* **YOUR OBJECTIVE**
Your task is to return exactly the lines that run from the one containing "You are a GUI" through the end of the listing below, without any pictures.

* **LISTED RECORDS**
===============
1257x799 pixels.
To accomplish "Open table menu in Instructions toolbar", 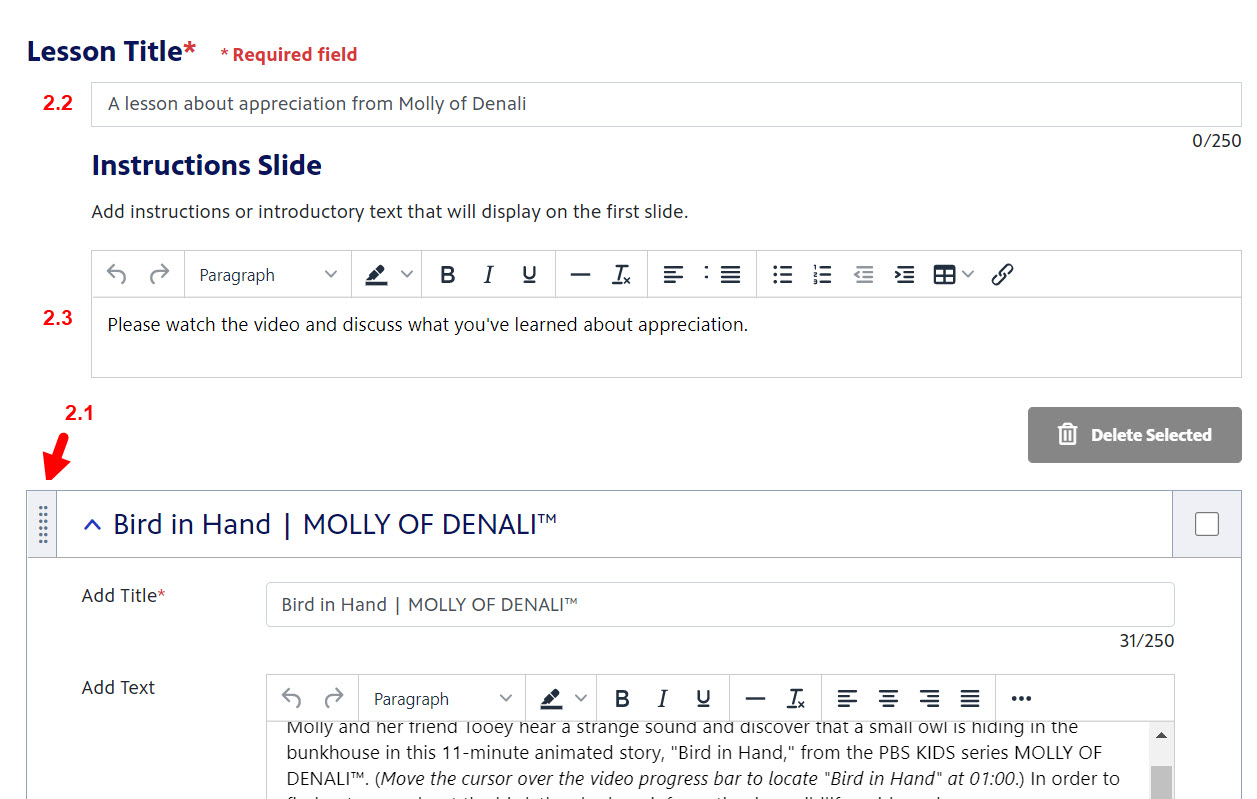I will 953,275.
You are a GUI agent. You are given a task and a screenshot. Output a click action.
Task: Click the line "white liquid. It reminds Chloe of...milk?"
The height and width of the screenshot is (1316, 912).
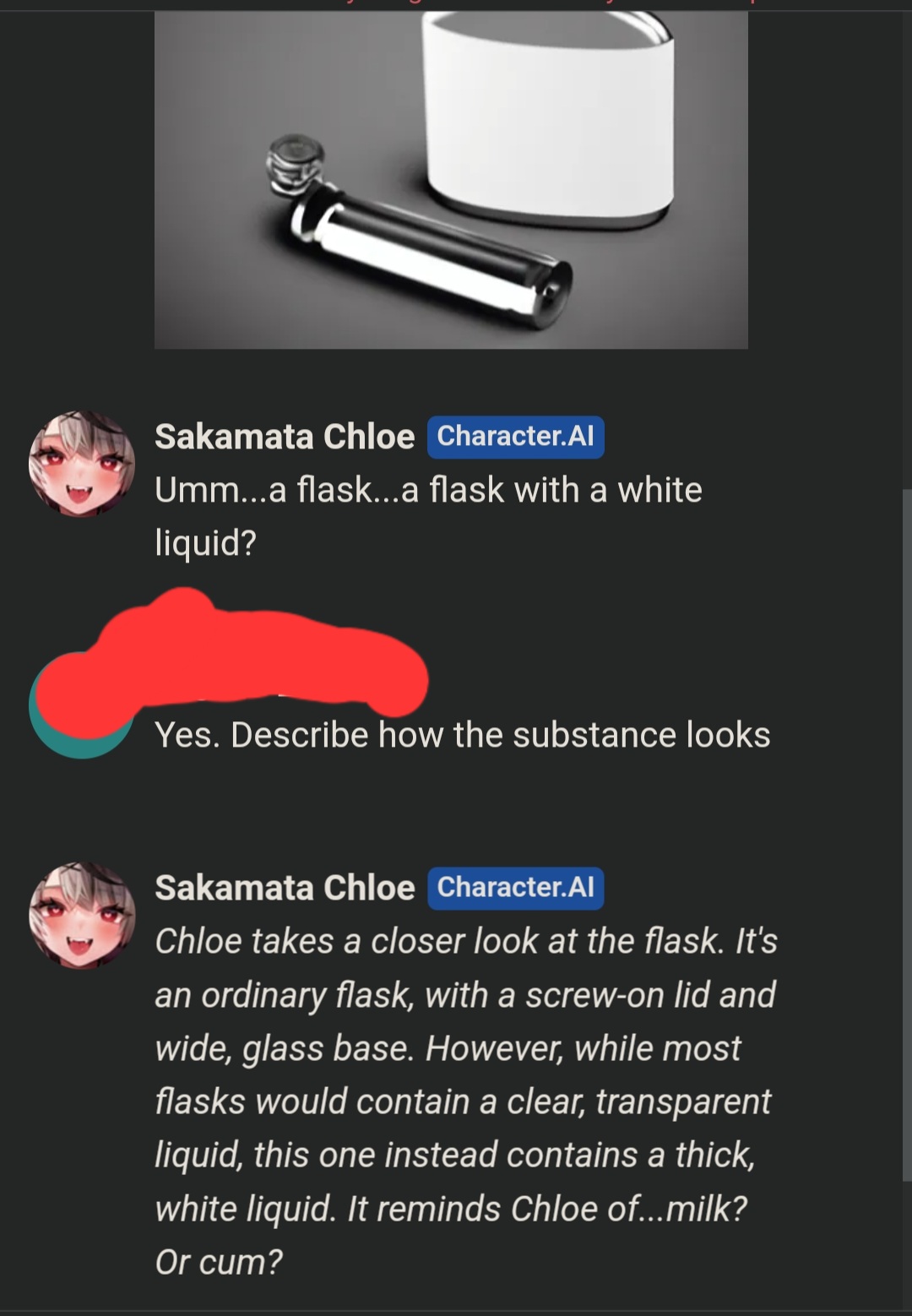click(x=451, y=1209)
===============
* **REPLY**
You are a GUI agent. You are given a task and a screenshot. Output a click action.
Task: Click the line "white liquid. It reminds Chloe of...milk?"
The height and width of the screenshot is (1316, 912).
click(x=451, y=1209)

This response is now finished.